Aviation International News » December 2005
October 31, 2006, 5:00 AM

Dassault Falcon 20, Pine Bluff, Ark., Dec. 5, 2004–The NTSB determined the probable cause of a Falcon 20 overrun was the pilot’s misjudgment of speed and distance. Contributing factors were the moderate rain and the reported encounter with hydroplaning conditions.

The 5,998-foot-long ungrooved runway was wet when the 12,886-hour ATP captain landed at Grider Field. He said that “hydroplaning seemed to be occurring,” with “no cycling of the antiskid” system during the landing roll. The Falcon overran the departure end of the runway. The first evidence of ground contact was 2,450 feet from the approach end of the runway, or roughly 3,548 feet from the departure end.

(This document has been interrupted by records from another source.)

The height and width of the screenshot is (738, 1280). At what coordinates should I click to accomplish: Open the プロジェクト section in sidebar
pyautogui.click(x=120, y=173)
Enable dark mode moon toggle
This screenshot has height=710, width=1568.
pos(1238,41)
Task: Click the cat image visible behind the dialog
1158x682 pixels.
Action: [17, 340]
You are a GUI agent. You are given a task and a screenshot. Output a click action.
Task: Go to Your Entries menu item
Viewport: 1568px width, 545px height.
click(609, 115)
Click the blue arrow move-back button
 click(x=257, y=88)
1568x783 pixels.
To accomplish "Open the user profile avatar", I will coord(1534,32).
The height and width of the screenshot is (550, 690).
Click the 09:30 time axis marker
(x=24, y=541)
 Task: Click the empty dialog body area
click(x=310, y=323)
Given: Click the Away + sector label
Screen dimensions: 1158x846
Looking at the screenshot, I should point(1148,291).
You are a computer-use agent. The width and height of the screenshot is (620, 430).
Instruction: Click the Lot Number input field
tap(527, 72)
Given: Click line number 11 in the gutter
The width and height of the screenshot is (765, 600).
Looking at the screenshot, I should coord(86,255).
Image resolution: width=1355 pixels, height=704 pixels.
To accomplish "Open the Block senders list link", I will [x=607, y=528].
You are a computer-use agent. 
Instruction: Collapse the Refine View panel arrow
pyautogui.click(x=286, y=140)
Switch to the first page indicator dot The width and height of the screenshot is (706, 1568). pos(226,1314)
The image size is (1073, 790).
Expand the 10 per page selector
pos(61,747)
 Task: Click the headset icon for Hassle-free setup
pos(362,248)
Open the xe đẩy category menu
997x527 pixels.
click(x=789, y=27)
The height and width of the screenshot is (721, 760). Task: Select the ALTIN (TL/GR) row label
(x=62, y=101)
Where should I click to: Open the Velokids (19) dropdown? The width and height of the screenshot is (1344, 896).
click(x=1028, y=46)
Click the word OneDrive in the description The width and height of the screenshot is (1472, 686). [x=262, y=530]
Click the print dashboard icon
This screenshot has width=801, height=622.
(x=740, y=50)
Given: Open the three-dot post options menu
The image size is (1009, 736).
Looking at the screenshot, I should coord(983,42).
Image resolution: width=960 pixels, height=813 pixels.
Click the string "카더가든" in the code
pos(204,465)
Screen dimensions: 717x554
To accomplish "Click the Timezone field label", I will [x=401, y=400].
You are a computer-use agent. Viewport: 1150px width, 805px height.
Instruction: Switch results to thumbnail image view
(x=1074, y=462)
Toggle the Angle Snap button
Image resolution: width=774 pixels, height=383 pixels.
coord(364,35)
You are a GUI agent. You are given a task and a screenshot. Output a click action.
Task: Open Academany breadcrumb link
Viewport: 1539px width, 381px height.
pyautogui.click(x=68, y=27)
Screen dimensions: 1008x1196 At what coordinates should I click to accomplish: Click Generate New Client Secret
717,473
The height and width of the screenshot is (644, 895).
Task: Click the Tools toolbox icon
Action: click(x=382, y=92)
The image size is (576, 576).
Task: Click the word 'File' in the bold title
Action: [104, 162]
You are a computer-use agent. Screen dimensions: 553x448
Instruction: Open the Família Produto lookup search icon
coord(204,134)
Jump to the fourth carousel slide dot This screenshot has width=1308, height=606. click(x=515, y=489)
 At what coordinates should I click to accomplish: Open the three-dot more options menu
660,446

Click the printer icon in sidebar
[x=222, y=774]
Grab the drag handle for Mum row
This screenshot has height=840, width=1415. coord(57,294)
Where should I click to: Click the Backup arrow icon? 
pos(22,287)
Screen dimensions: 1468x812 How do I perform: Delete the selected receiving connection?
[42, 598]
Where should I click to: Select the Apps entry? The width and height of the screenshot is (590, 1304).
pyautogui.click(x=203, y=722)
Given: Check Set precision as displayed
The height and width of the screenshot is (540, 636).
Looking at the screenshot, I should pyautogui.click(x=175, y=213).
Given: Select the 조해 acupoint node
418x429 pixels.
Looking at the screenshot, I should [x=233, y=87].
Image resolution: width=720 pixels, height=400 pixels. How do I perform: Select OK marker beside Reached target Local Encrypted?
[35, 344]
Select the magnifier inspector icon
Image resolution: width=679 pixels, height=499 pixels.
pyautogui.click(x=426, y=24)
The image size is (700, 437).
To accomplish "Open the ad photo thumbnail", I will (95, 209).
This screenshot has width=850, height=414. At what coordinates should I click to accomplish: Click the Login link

No evidence of braking action was found on the runway, and the emergency drag chute was not deployed. The aircraft was not equipped with thrust reversers. Wind was from 090 at five knots, visibility 1.5 miles, overcast cloud layer at 500 feet, moderate rain and pooling of water on the runway.

Examination of the airplane’s braking and anti-skid systems did not reveal any anomalies. The airplane was substantially damaged but the crew and two passengers were uninjured.